Yes, purchase orders. How do you not pay on those? These are businesses too... albeit small businesses.


----------



## djque (Feb 5, 2013)

I have a 75% deposit before I do any work and the rest is due when I finish the order and the product is not released till balance is due. just like How I do my DJ Business.except deposit to secure the date and me show up and after im set up balance is due within the hr after music starts or i turnoff music and wait or pack up.


----------



## Ripcord (Sep 2, 2006)

terzdesign said:


> Yes, purchase orders. How do you not pay on those? These are businesses too... albeit small businesses.


This is a large business that I used to work for and I've been printing their T-shirts for over ten years. The order was placed a few weeks after the company was purchased by a major daily newspaper that has been publishing for almost 150 years. The PO was issued by the new company and my invoice was ignored. Moreover, the accounting manager doesn't answer her phone or return voicemails or emails (at least not mine.)

I'm still shaking my head, since this is what I used to believe was a reputable publisher that is respected in their community. I have yet to receive any explanation.


----------



## berkeley (Jun 14, 2014)

depending on amount you can always take them to small claims court - they let you add on interest after a certain time so you could end up with more than the original debt for your trouble, instead of paying those horrible & sometimes unethical collection companies...


----------



## bpfohler (Jun 7, 2009)

Send a demand letter certified mail, if it's returned or signed for without receiving payment in 30 days spend $25 at your local County Clerk and file a small claim for the bill and your cost for taking the day off to deal with the BS.
When they don't show up for the court date ( they never do) the judgment will be in your favor.
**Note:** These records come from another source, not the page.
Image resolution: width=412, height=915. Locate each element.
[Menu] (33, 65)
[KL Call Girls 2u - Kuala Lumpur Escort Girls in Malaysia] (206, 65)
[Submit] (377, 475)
If they don't pay you, you are now armed with a court judgment in your favor that allows you to place a lien on any item they own that requires a title.
Imagine their suprise when they try to trade in their BMW and they can't because we have a lien on the title. Been there, it works.


----------



## jleampark (Sep 6, 2007)

bpfohler said:


> Send a demand letter certified mail, if it's returned or signed for without receiving payment in 30 days spend $25 at your local County Clerk and file a small claim for the bill and your cost for taking the day off to deal with the BS.
> When they don't show up for the court date ( they never do) the judgment will be in your favor. If they don't pay you, you are now armed with a court judgment in your favor that allows you to place a lien on any item they own that requires a title.
> Imagine their suprise when they try to trade in their BMW and they can't because we have a lien on the title. Been there, it works.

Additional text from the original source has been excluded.